# Ebenen KOMPLETT sperren in Photoshop CS



## stella stellaris (11. November 2004)

Hallo,

ich benutze Photoshop 8.0 (CS). Ich arbeite gerade an einer Datei mit unendlich vielen Ebenen. Ich kann diese mit dem "Schloß" gegen unbeabsichtigtes Bearbeiten sperren, aber: Trotzdem springe ich in die gesperrten Ebenen hinein, wenn sich ein Objekt der gesperrten Ebene dort befindet, wo ich gerade klicke.
Ich möchte nun gerne in Ruhe in einer Ebene arbeiten können, ohne dass ich dauernd wieder in die anderen Ebenen springe. Ich möchte Ebenen nicht nur gegen versehentliche Bearbeitung sondern auch vor Auswahl schützen.

Ist das möglich?

Viele Grüße und DANKE im Voraus,
Stella


----------



## Markus Kolletzky (11. November 2004)

Hallo,

Wenn ich Dich richtig verstanden habe, springst Du beim Klicken in einem
Bereich auf einer Ebene immer auf eine nicht gewollte, oder?
Dann entferne mal den Haken bei "Ebene automatisch wählen" und dann
wählt PS auch nur die Ebene aus, die vorher aktiv ist.

Ansonsten kannst Du die gesperrten Ebenen auch in ein Set packen und 
jenes sperren, das verhindert auch das ungewollte Bearbeiten - obwohl es
mir schleierhaft ist, wie man trotzdem eine gesperrte Ebene bearbeiten kann?   
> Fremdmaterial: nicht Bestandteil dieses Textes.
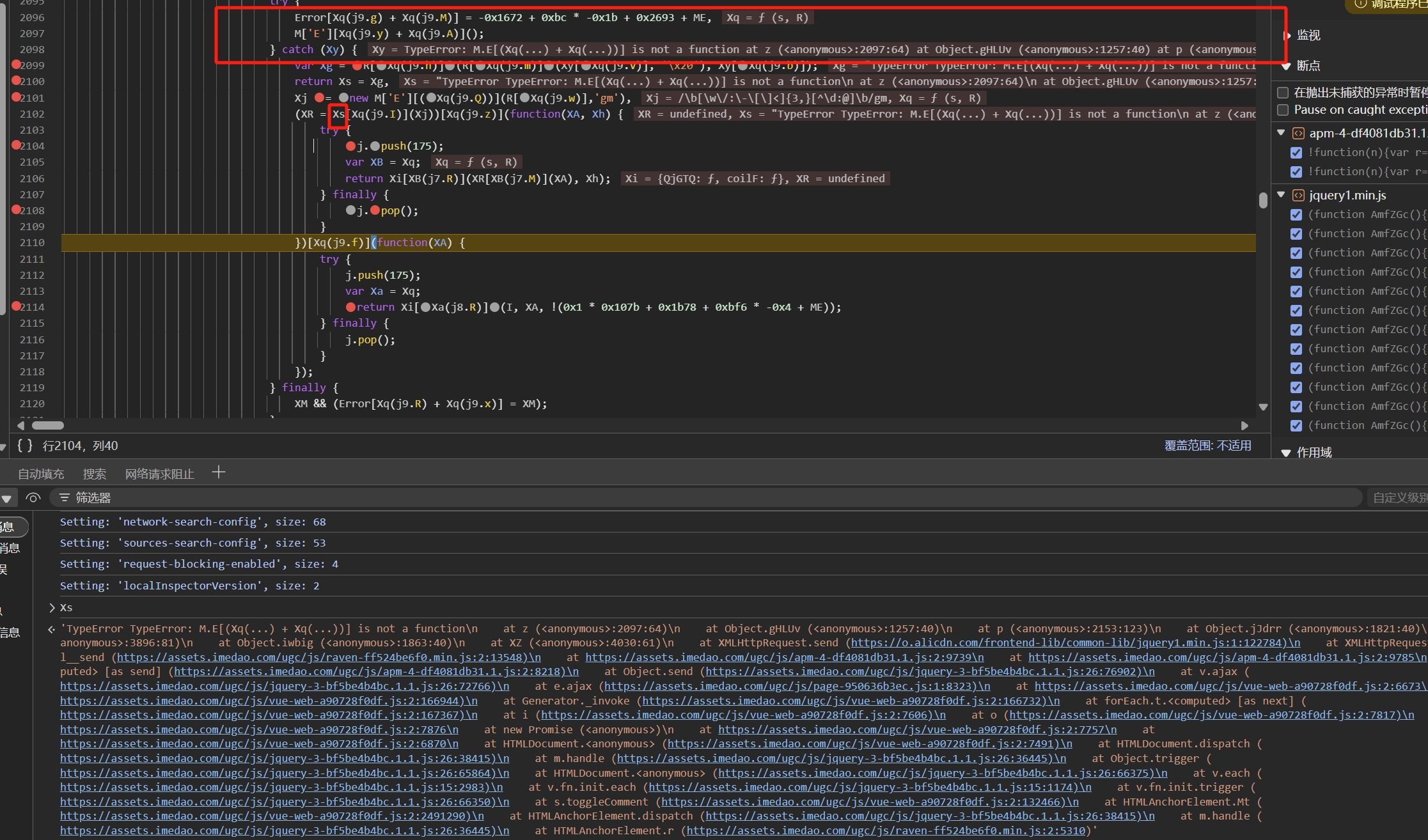Viewport: 1428px width, 840px height.
Task: Enable pause on uncaught exceptions checkbox (在抛出未捕获的异常时暂停)
Action: click(x=1283, y=93)
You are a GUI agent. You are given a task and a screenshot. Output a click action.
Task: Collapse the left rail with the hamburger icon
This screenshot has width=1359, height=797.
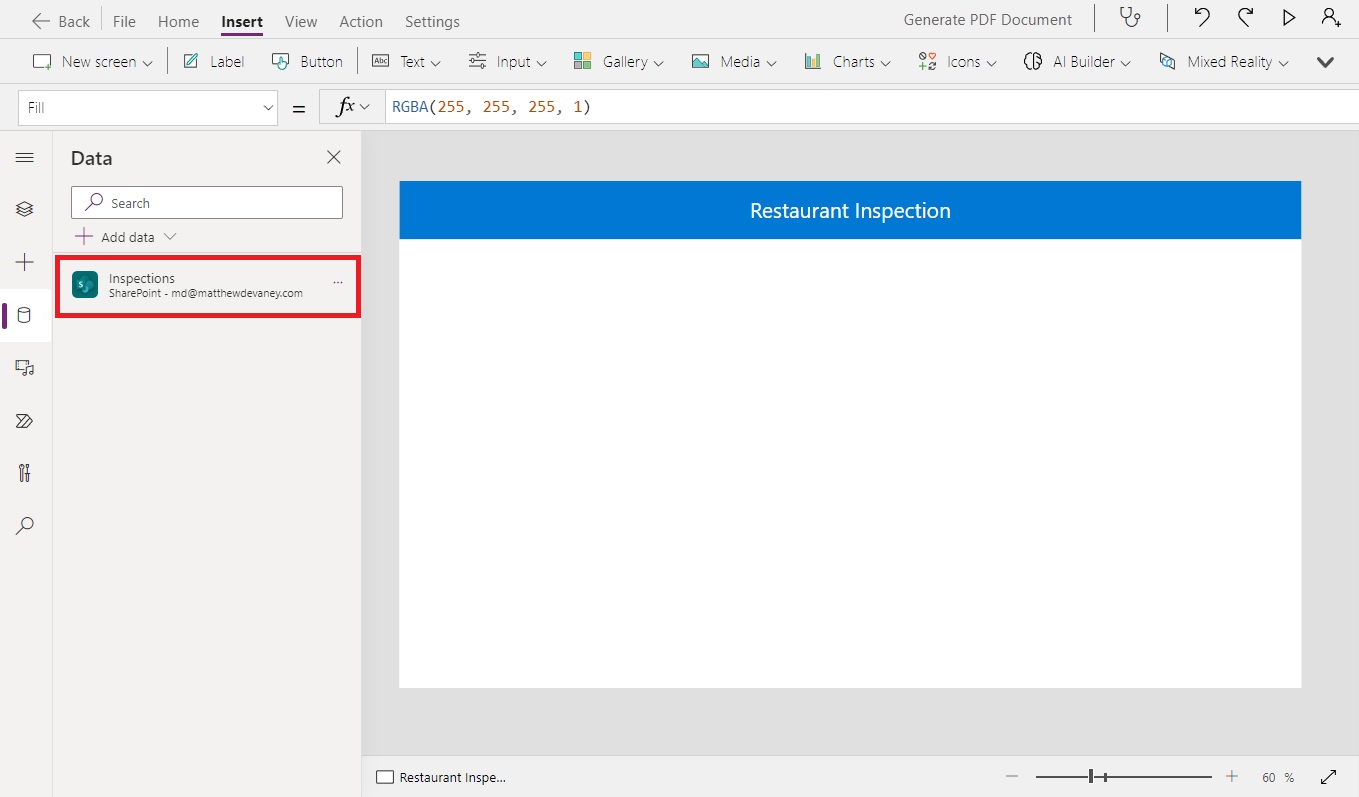pyautogui.click(x=25, y=157)
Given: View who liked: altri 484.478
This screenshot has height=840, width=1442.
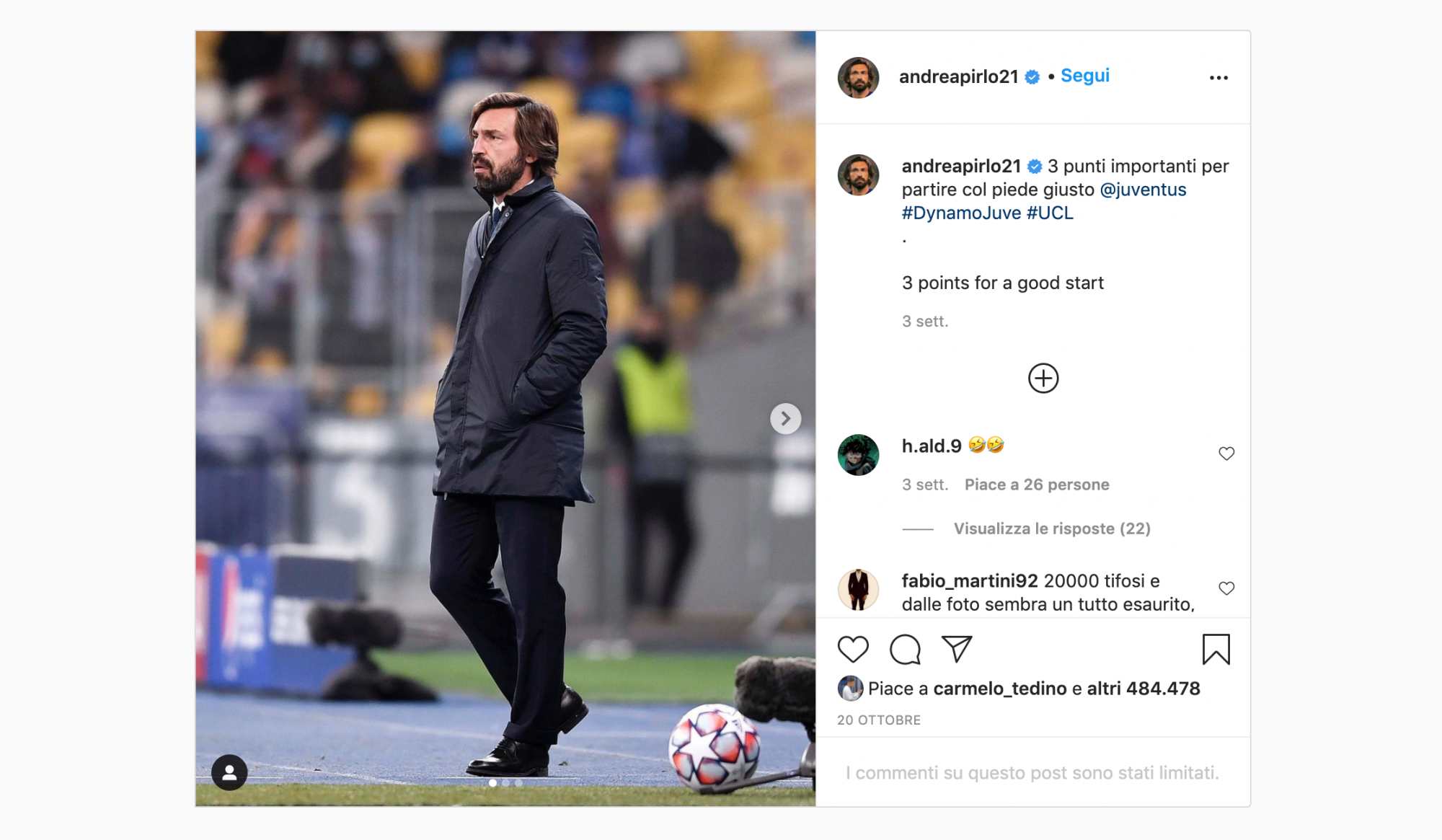Looking at the screenshot, I should click(x=1143, y=689).
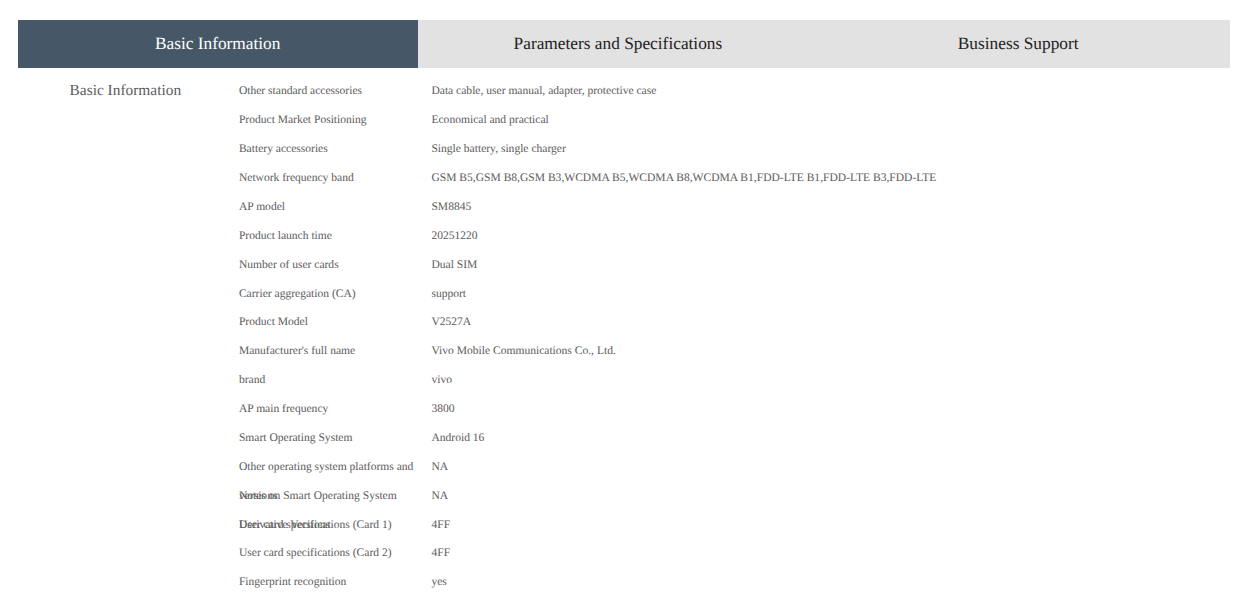Select the GSM/WCDMA/FDD-LTE frequency band list
This screenshot has width=1249, height=610.
(x=683, y=177)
Wie dem auch sei, wenn noch Fragen und Unklarheiten sind, 
immer her damit.

Gruss Markus


----------



## stella stellaris (11. November 2004)

..... *sich an den Kopf fasst* ;-]  oh mann, da hätte ich auch selber drauf kommen können.
"Ebene automatisch wählen" war's!

Tausend Dank  und schöne Grüße aus Ostfriesland


----------